Where can I make a sexual harassment complaint? +
You have several options. The Australian Human Rights Commission (AHRC) handles complaints under the federal Sex Discrimination Act — it offers a free, confidential conciliation process. Since 2022, you can also apply directly to the Fair Work Commission for a "stop sexual harassment" order or for general protections if you were dismissed for complaining. State and territory equal opportunity bodies — such as the Victorian Equal Opportunity and Human Rights Commission, NSW Anti-Discrimination Board, and equivalents in other states — handle complaints under state legislation and can be a faster pathway in some circumstances.
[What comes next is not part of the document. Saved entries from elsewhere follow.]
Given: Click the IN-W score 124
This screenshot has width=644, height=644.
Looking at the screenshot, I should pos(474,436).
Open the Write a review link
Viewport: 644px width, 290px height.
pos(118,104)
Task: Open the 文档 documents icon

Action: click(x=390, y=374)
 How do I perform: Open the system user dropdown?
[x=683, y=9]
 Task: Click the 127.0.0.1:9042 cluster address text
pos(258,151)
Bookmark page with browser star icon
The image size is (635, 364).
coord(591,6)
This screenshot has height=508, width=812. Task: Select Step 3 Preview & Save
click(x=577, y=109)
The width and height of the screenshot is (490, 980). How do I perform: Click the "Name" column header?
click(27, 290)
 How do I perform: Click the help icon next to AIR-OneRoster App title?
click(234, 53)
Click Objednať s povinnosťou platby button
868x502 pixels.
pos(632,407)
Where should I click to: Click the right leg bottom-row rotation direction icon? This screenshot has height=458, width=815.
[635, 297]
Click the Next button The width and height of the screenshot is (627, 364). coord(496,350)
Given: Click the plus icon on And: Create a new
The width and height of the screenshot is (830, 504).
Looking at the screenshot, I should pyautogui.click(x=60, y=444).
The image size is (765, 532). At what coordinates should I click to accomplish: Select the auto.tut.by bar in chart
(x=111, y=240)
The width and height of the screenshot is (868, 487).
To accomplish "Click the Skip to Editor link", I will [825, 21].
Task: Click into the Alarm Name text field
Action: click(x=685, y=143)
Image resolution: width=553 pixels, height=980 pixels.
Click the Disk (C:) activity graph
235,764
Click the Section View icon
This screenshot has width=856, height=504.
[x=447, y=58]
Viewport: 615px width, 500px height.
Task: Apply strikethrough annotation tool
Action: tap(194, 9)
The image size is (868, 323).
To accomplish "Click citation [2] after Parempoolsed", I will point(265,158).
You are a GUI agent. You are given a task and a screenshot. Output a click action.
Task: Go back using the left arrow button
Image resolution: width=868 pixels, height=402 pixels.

A lawyer can advise which forum is most appropriate for your specific situation.
How long do I have to make a complaint? +
Time limits vary by forum. Under the Sex Discrimination Act, complaints to the AHRC must generally be lodged within 24 months of the last act of harassment, though the Commission has discretion to accept later complaints in exceptional circumstances. For Fair Work Commission applications relating to dismissal connected to harassment, the standard 21-day limit from dismissal applies. State bodies have their own time limits, often 12 months. Because these deadlines are strict, it is critical to seek legal advice as soon as possible after the harassment occurs.
What compensation can I receive for workplace sexual harassment? +
Remedies in harassment cases can include compensation for economic loss (lost wages, reduced career prospects), general damages for hurt, humiliation, and distress, and in egregious cases, aggravated damages. If the matter reaches a federal court, there is no statutory cap on damages in sexual harassment claims under the Sex Discrimination Act, unlike the cap that applies in unfair dismissal cases. Many cases also settle through conciliation at the AHRC or Fair Work Commission, often including confidential monetary payments, a formal apology, or changes to workplace policies.
Am I protected from retaliation if I make a complaint? +
Yes. Making a sexual harassment complaint is a protected activity under both the Sex Discrimination Act and the general protections provisions of the Fair Work Act 2009. If your employer takes adverse action against you — including dismissal, demotion, reducing your hours, or creating a hostile work environment — because you made or intend to make a complaint, that is itself unlawful. You can bring a separate general protections claim, and the burden of proof shifts to the employer to prove the adverse action was not taken for a prohibited reason. Retaliation claims can be pursued in conjunction with your underlying harassment complaint.